◆ REQUIRED WORK:
Only the lines with the string "computer" are needed; return each of them from the entries below.

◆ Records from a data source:
= = = = = = =

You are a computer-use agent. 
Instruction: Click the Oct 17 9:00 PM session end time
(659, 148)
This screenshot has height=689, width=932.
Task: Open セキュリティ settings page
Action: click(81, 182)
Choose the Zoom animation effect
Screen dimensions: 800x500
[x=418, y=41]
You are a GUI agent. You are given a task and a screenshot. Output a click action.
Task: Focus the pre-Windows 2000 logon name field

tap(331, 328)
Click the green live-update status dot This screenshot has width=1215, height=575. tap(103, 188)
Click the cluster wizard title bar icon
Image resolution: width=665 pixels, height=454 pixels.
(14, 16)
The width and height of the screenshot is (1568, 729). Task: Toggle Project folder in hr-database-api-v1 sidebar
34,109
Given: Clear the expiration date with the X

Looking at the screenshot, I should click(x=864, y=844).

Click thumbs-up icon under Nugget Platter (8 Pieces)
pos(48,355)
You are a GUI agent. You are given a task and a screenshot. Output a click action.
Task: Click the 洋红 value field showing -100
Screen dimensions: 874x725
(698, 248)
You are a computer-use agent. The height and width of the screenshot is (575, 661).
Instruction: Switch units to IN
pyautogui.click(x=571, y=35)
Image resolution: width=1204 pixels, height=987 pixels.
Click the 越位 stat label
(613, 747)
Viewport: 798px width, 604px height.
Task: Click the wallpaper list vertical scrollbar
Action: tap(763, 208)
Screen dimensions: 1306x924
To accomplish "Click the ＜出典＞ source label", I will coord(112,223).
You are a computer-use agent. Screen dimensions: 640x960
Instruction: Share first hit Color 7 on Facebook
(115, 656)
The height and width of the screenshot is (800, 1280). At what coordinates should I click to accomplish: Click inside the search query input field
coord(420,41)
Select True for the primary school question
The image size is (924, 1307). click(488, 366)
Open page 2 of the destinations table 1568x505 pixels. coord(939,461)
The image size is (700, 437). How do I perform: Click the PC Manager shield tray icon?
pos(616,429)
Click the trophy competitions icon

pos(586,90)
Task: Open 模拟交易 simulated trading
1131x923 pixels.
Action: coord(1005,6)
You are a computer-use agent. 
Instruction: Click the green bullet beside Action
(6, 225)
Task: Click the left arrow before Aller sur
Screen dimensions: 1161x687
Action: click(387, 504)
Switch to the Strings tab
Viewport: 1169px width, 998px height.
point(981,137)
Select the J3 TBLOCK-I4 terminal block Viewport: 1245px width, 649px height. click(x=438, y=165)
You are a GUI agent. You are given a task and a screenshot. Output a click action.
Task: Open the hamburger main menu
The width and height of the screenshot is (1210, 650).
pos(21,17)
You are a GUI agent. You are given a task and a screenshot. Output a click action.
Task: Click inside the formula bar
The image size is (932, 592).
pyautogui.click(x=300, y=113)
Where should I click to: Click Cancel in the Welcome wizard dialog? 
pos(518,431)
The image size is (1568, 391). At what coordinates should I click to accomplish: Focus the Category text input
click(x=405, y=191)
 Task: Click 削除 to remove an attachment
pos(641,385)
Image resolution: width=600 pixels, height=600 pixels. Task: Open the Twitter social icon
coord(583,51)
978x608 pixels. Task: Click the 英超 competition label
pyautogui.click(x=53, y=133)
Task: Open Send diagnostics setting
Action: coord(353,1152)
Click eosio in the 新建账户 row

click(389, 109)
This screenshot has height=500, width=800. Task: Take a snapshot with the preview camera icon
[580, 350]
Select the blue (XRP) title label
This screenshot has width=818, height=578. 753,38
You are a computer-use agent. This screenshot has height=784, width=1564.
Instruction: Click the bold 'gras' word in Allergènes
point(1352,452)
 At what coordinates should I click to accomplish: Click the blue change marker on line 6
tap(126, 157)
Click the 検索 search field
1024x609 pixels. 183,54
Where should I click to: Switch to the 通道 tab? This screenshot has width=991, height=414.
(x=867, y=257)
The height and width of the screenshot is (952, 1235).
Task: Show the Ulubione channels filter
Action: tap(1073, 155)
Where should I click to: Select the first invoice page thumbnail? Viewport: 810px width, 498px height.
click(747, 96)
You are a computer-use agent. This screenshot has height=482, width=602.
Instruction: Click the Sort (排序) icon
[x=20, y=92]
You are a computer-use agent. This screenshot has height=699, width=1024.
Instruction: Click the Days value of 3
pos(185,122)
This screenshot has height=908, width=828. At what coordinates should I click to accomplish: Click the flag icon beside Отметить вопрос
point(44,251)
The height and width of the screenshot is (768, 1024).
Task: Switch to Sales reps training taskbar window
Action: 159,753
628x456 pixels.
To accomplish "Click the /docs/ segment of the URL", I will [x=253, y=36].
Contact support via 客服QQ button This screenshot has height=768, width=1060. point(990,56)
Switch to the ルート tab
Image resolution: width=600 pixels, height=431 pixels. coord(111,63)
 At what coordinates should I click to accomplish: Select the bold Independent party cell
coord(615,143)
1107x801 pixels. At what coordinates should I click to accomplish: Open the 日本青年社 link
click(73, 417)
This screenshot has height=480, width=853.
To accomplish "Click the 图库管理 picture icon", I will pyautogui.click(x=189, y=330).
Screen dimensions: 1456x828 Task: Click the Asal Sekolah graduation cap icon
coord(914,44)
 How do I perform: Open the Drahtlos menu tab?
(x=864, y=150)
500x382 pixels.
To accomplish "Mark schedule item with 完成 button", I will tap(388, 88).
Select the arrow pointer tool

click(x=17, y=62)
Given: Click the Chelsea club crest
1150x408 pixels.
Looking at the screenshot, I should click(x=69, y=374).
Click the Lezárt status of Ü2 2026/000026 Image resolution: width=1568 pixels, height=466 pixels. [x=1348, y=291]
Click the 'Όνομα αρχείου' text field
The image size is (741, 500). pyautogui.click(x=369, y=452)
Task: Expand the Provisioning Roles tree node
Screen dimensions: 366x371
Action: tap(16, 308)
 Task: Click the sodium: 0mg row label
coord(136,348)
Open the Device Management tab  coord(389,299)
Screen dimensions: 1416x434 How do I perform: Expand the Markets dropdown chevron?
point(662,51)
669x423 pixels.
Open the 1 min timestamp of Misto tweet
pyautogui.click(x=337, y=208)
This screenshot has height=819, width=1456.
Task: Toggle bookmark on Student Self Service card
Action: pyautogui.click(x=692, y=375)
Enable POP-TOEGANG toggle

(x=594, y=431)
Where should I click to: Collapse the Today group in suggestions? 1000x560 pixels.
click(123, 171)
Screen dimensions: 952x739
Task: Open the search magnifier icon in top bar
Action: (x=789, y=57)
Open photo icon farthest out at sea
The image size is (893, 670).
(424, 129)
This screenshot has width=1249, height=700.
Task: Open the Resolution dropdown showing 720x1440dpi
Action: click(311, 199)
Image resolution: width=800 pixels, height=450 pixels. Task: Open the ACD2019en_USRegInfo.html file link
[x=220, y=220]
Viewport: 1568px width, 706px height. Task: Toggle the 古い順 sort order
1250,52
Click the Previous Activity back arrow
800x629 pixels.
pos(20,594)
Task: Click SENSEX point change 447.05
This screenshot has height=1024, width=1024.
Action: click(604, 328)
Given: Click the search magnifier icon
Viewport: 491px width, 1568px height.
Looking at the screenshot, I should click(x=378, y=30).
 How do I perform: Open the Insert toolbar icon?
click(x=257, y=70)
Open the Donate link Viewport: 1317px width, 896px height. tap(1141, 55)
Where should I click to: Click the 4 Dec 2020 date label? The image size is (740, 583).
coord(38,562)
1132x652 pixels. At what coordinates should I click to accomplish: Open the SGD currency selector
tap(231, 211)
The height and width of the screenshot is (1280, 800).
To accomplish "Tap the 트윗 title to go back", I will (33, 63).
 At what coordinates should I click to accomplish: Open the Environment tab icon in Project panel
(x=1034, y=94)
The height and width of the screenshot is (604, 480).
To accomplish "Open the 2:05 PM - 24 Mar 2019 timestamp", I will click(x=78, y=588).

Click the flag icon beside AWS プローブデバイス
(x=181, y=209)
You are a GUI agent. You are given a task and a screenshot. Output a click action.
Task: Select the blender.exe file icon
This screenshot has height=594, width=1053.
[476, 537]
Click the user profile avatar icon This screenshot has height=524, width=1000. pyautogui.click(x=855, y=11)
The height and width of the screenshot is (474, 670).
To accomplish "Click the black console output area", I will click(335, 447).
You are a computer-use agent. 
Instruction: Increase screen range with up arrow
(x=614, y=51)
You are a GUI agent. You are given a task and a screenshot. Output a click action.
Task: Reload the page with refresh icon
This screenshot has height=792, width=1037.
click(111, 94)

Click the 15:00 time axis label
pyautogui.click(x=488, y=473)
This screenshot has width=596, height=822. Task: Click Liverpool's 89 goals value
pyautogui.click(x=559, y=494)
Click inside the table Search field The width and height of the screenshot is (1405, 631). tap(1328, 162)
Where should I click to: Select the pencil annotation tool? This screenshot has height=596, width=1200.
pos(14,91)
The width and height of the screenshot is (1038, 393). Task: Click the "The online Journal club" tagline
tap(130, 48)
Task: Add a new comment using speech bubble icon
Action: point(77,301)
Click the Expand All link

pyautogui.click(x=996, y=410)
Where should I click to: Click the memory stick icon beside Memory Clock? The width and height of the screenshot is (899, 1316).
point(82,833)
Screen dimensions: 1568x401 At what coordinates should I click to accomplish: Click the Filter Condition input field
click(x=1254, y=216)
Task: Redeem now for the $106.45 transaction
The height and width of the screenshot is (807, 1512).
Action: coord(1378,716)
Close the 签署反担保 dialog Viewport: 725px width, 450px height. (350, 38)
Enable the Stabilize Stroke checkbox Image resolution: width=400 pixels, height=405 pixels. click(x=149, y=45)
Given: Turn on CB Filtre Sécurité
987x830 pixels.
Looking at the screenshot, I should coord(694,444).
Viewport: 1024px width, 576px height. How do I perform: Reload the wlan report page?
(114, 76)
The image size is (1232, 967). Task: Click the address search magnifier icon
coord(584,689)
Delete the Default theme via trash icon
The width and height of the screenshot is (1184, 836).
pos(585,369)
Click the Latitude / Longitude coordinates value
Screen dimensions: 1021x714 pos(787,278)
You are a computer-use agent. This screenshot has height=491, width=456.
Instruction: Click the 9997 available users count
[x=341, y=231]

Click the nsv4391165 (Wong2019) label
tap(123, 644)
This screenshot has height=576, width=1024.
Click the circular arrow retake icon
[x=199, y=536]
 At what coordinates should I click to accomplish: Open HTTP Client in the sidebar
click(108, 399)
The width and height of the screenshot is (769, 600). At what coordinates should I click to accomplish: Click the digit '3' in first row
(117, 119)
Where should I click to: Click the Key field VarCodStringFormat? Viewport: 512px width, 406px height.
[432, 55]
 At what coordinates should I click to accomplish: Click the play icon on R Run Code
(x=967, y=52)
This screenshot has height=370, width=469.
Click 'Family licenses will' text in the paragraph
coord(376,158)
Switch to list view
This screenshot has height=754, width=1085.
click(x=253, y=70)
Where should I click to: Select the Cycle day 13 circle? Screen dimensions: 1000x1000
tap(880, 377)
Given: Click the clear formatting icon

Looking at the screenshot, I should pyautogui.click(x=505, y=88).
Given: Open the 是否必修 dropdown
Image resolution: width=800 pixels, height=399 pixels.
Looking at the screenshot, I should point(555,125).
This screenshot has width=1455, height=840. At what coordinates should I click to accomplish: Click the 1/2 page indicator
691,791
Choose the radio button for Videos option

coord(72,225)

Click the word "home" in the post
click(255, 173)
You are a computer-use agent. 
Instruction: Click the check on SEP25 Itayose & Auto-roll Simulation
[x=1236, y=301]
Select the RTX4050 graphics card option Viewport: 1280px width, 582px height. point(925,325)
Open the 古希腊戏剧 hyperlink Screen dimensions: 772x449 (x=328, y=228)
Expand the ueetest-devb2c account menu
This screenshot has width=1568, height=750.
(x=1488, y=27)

= = = = = = =

◆ ANSWER TO THE EXERCISE:
You are a computer-use agent. 
You are a computer-use agent. The height and width of the screenshot is (575, 661).
You are a computer-use agent. Screen dimensions: 640x960
You are a computer-use agent. 
You are a computer-use agent. This screenshot has height=784, width=1564.
You are a computer-use agent. This screenshot has height=482, width=602.
You are a computer-use agent. This screenshot has height=699, width=1024.
You are a computer-use agent. 
You are a computer-use agent. This screenshot has height=491, width=456.
You are a computer-use agent. 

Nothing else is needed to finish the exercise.